Sturgeon’s husband, Peter Murell, who had previously supported his wife as a kind of general secretary of the SNP, therefore gave up this post. He had to admit that instead of the previously assumed 100,000 members, only 72,000 would participate in the election of the new party leadership. The damage to Scottish Nationalists is not only the much reduced size of membership dues, but also a loss of credibility and damage to their claim to be the largest and most powerful party in Scotland.
Sturgeon led the SNP to the left
The second crisis, which was at least as serious, became clear through the different positions of the three successor candidates. Ever since the beginning of its upswing around 50 years ago, the SNP had seen itself as a centre-left party, but had combined this with Scottish regional patriotism. Through her constant criticism of alleged British paternalism, she tried to appeal to supporters of all political tendencies.
After the 2016 successful British exit referendum from the EU, Sturgeon made a vehement new attempt to have the Scots, who had decided against independence in 2014 by almost 55 percent, vote in a new referendum for an independent Scotland, which they imagined in Scotland the EU should return. It failed to secure the approval of the central London government for a new vote, nor the approval of the British courts.

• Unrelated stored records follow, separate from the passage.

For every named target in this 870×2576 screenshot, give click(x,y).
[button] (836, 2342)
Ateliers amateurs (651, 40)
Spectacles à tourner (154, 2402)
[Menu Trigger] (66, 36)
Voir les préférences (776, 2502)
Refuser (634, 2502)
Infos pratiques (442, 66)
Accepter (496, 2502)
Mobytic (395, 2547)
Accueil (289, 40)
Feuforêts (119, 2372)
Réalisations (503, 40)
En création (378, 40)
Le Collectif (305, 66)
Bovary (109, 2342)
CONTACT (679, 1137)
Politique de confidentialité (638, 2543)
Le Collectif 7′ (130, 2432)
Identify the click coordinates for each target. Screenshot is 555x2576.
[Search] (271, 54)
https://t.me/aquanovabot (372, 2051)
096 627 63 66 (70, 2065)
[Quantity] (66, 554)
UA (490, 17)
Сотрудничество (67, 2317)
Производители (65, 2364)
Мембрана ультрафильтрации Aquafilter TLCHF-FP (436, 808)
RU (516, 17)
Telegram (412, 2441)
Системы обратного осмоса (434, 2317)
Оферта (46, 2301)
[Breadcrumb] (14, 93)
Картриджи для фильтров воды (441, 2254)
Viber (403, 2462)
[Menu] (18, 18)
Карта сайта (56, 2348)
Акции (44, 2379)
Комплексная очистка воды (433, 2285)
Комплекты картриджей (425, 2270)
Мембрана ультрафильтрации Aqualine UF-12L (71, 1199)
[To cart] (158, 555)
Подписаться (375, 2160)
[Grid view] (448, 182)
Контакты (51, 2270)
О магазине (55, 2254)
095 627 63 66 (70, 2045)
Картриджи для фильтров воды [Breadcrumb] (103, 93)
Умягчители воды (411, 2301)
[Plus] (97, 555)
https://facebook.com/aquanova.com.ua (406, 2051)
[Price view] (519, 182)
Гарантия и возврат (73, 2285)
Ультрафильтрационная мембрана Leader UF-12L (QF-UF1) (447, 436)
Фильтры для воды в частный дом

In order to gain the support of young Scottish voters, Sturgeon took the SNP far to the socio-political left and established, for example, a very far-reaching gender change bill. These positions did not go unchallenged in the inner-party election campaign for her successor. While Yousaf, who has already held several ministerial posts in the regional government in Edinburgh, defended Sturgeon’s socially progressive and Scottish separatist course and promised to continue it, his competitor Kate Forbes, previously Scottish Finance Minister, presented a different strategy and different content.
Forbes, a Christian fundamentalist, rejected the SNP’s previous positions on gender politics and also advocated a different, less confrontational approach to the independence issue. The third candidate, Ash Regan, on the other hand, put Scottish independence aspirations at the center of her campaign. After his election, Yousaf said he would continue efforts for an independent Scotland. He acknowledged that election campaigns could be “hurting at times” but pledged that the party would continue to think of itself as “one family”.